Im aktuellen Fall seiner Amokfahrt wird wegen illegalen Besitzes und Tragens einer Waffe, schwerer Bedrohung, Körperverletzung und Widerstand gegen Beamte gegen ihn ermittelt. Die Staatsanwältin Olimpia Bossi sagt zu «La Stampa»: «Es ist klar, dass er in keiner Weise mit diesem Gewehr nach Italien hätte einreisen dürfen.» Leutnant James Lui, Kommandant der Polizeistation von Stresa, ergänzt: «Wir stehen in Kontakt mit dem internationalen Zentrum für polizeiliche Zusammenarbeit in Chiasso.»

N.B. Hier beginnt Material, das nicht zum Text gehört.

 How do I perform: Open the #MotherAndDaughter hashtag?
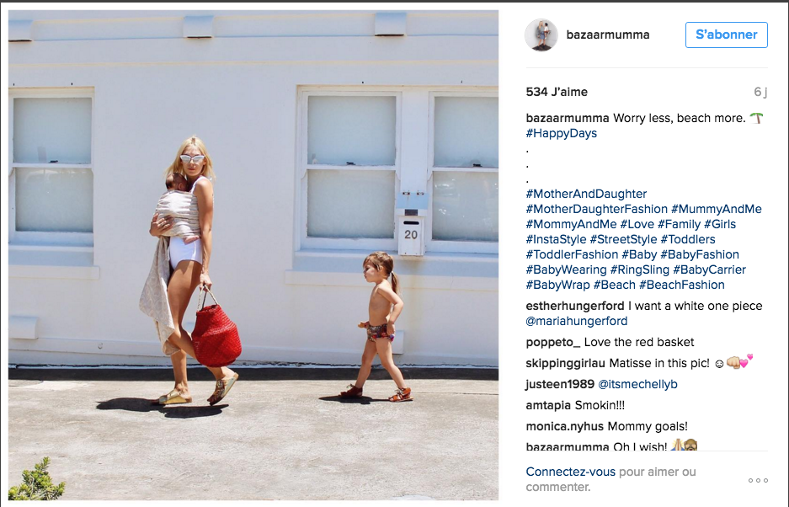tap(586, 194)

Auch in der Gefängniszelle, in welche er nach seiner Verhaftung von Samstag auf Sonntag gebracht worden war, soll der Amokfahrer weitergewütet haben. Im Krankenhaus von Verbania ergab ein Drogentest, dass er unter dem Einfluss von Kokain stand.

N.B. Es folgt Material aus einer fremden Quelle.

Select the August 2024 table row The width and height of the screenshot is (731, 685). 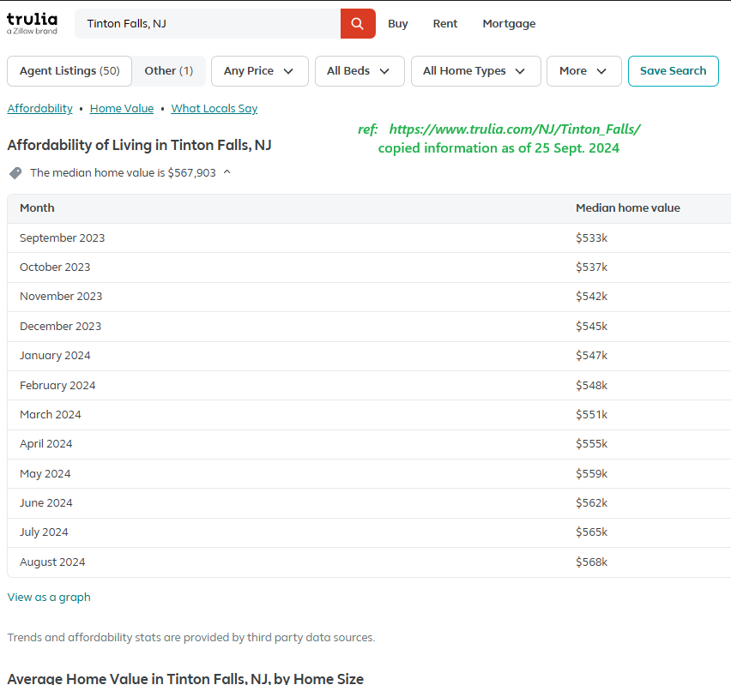(x=369, y=562)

Staatsanwaltschaft ordnete Hausdurchsuchung an

Bereits am Montag wurde von der Staatsanwaltschaft Kreuzlingen eine Hausdurchsuchung am Wohnort des Beschuldigten durchgeführt. Laut Patrick Müller, stellvertretender Oberstaatsanwalt der Staatsanwaltschaft Kreuzlingen, wurden dabei Beweismittel sichergestellt. Er sagt: «Die Kantonspolizei wertet die Ergebnisse der Hausdurchsuchung zurzeit aus. Unsere Informationslage ist dünn, da wir den aktuellen Stand der Dinge aus dem Prozess in Italien aus dem ‹Blick› entnehmen müssen.»

Gemäss Staatsanwaltschaft soll es im Jahre 2016 zu einem Prozess gegen Gabriel G. vor dem Bezirksgericht Frauenfeld gekommen sein. Tatsächlich: Laut dem damaligen Urteil wurde G. unter anderem wegen mehrfacher einfacher Körperverletzung, Vergehen gegen das Waffengesetz, der mehrfachen Gewalt und Drohung gegen Behörden und Beamte sowie Sachbeschädigung angeklagt. G. wurde damals mit einer Freiheitsstrafe von 24 Monaten belegt, welche jedoch «zu Gunsten einer stationären Massnahme aufgeschoben» wurde. Ausserdem zog das Gericht den beschlagnahmten Teleskop-Schlagstock zur Vernichtung ein.